A Codecademy practice project from the Data Science Path Natural Languages Processing (NLP) course, Term Frequency-Inverse Document Frequency Section.
▪ Overview
Newspapers and their online formats supply the public with the information we need to understand the events occurring in the world around us. From politics to sports, the news keeps us informed, in the loop, and ready to make decisions about how to act in a rapidly changing world.
Given the vast amount of news articles in circulation, identifying and organizing articles by topic is a useful activity. This can help you sift through the enormous amount of information out there so you can find the news relevant to your interests, or even allow you to build a news recommendation engine!
The News International is the largest English language newspaper in Pakistan, covering local and international news across a variety of sectors. A selection of articles from a Kaggle Dataset of The News International articles is provided in the workspace.
In this project I used term frequency-inverse document frequency (tf-idf) to analyze each article’s content and uncover the terms that best describe each article, providing quick insight into each article’s topic.
▪ Project Goal:
Analyze news documents using TF-IDF MLP supervised machine learning models.
▪ Project Requirements
Be familiar with:
Python3
NLP (Natural Languages Processing)
The Python Libraries:
Pandas
NLKT
Sklearn
▪ Links:
Text Pre-processing
Before a text can be processed by a NLP model, the text data needs to be pre-processed.
Text data pre-processing is the process of cleaning and prepping the text data to be processed by NLP models.
Cleaning and prepping tasks:
Noise removal is a text pre-processing step concerned with removing unnecessary formatting from our text.
Tokenization is a text pre-processing step devoted to breaking up text into smaller units (usually words or discrete terms).
Normalization is the name we give most other text preprocessing tasks, including stemming, lemmatization, upper and lowercasing, and stopword removal.
- Stemming is the normalization preprocessing task focused on removing word
affixes.
- Lemmatization is the normalization preprocessing task that more carefully brings
words down to their root forms.
To improve the performance of lemmatization, each word in the processed text is assigned parts of speech tag, such as noun, verb, adjective, etc. The process is call Part-of-Speech Tagging.

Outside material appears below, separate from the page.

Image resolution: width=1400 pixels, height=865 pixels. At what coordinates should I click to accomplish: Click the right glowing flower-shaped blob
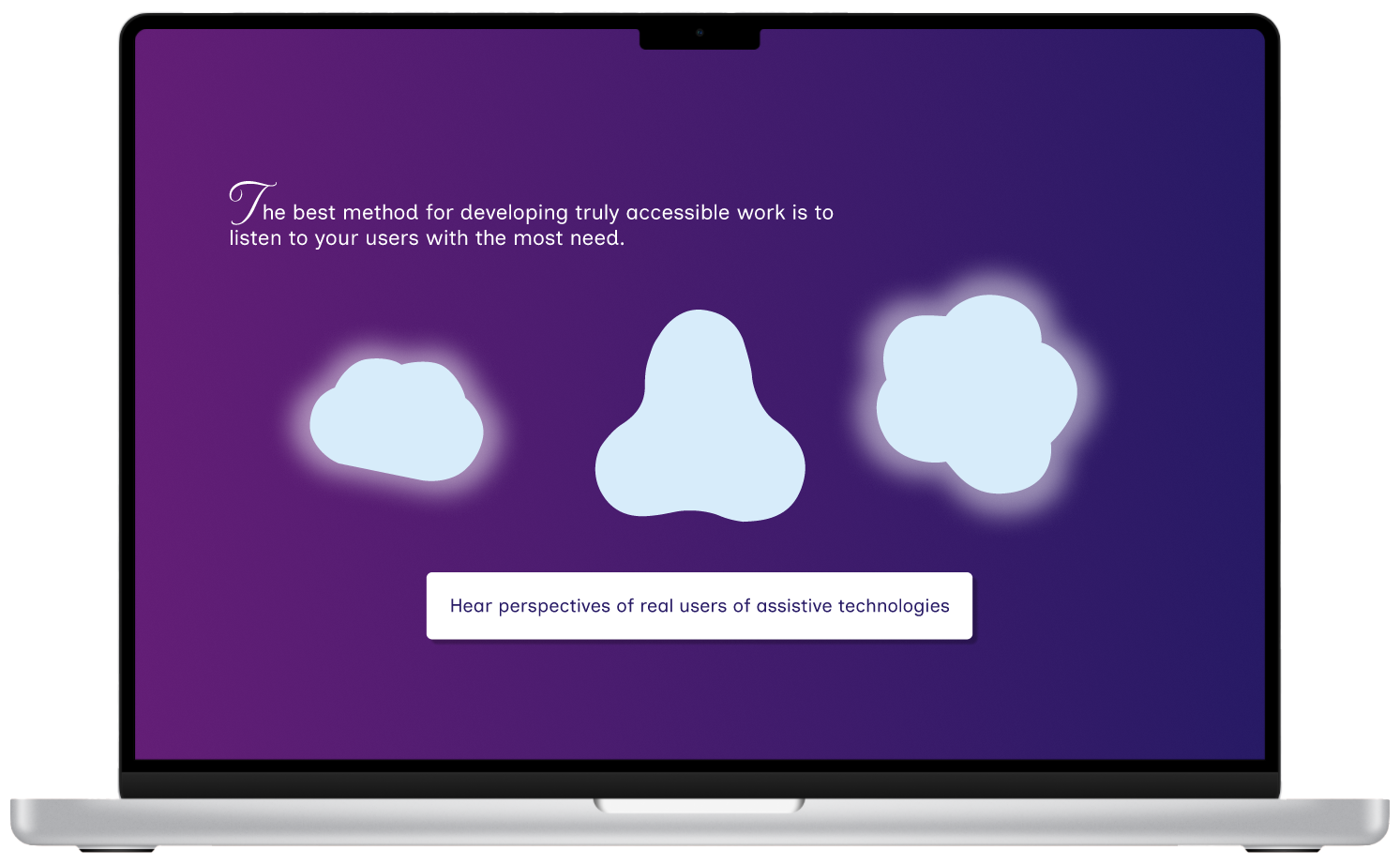pyautogui.click(x=977, y=394)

▪ Pre-processed Project Article Sample:
Article-6:
'SYDNEY: Cricket fever has gripped Australia with the World Cup just days away. Fans from around the world have thronged to the country and hotels are capitalising. Prices of rooms have almost doubled to 300 dollars and hotels are experiencing full bookings. Experts estimate that during the mega event Australia will generate 1.5 million US dollars just from hotel bookings. If the cost of internal air travel, taxis and tickets is taken into consideration, Australia stands to generate two million US dollars during the World Cup.'
Pre-processed Aricle-6:
sydney cricket fever have grip australia with the world cup just day away fan from around the world have throng to the country and hotel be capitalise price of room have almost double to dollar and hotel be experience full book expert estimate that during the mega event australia will generate million u dollar just from hotel book if the cost of internal air travel taxi and ticket be take into consideration australia stand to generate two million u dollar during the world cup
TF-IDF
Term Frequency-Inverse Document Frequency, TF-IDF, is a numerical statistic used to indicate how important a word is to a document (text data, corpus).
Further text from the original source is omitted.